Each line of the records below that contains "button" needs to be copied.
[DATA IN THIS EXERCISE Boundary: Start]
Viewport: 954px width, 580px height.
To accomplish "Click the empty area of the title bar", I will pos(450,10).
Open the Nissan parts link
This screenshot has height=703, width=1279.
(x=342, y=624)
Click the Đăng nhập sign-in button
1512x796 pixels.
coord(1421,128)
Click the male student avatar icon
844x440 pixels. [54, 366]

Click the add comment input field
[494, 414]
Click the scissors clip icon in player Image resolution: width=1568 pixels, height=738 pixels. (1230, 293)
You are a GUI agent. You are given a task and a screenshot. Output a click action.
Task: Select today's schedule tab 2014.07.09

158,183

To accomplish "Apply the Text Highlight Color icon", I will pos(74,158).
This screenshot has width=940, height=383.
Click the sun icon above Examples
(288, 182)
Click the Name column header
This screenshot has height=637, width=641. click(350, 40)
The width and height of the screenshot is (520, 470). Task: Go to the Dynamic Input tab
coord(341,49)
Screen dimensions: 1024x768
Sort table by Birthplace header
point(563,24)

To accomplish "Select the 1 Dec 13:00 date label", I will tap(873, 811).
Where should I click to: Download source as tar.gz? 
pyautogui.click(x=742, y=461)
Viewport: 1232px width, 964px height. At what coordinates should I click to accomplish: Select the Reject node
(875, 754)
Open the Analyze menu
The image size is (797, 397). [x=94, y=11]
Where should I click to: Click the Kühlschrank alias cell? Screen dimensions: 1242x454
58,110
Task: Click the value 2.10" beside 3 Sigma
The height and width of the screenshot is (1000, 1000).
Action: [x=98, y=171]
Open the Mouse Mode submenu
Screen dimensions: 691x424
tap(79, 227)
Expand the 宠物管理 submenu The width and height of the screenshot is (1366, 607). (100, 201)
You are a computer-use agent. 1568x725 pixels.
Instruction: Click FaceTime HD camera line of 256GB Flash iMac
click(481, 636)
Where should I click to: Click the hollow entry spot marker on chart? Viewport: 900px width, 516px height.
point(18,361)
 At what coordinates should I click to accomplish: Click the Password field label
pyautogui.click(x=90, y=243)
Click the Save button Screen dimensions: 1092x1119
[DATA IN THIS EXERCISE Boundary: End]
RESULT FOR THIS TASK =>
Click the Đăng nhập sign-in button
Click the Save button Screen dimensions: 1092x1119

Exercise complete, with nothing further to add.